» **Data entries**
[Start of Attachment]

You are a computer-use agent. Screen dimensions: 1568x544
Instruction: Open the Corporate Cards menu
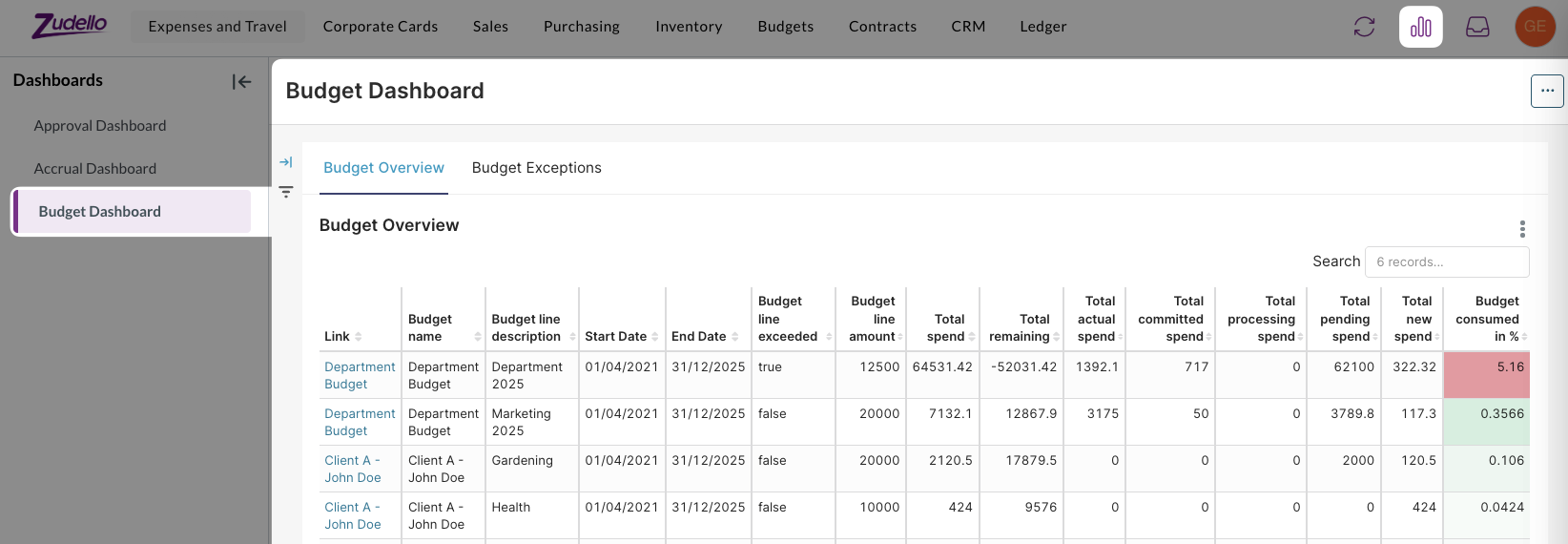coord(380,27)
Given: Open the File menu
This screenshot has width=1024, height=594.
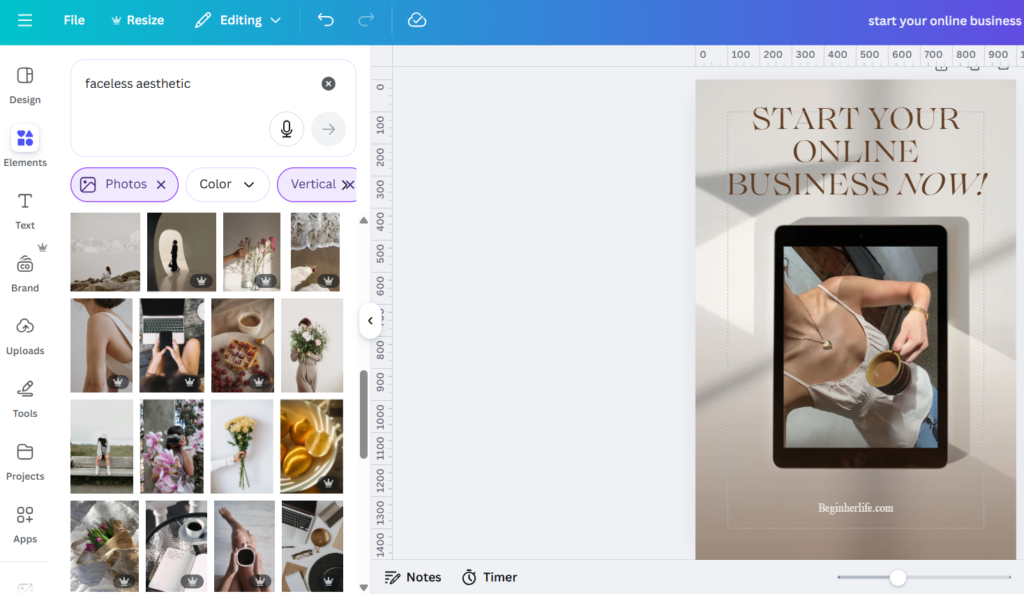Looking at the screenshot, I should 73,20.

[End of Attachment]

» **Your objective**
The answer should consist of all the records, duplicated exactly, with no images included.

» **Your solution**
You are a computer-use agent. Screen dimensions: 1568x544
Instruction: Open the Corporate Cards menu
coord(380,27)
Given: Open the File menu
This screenshot has width=1024, height=594.
Looking at the screenshot, I should 73,20.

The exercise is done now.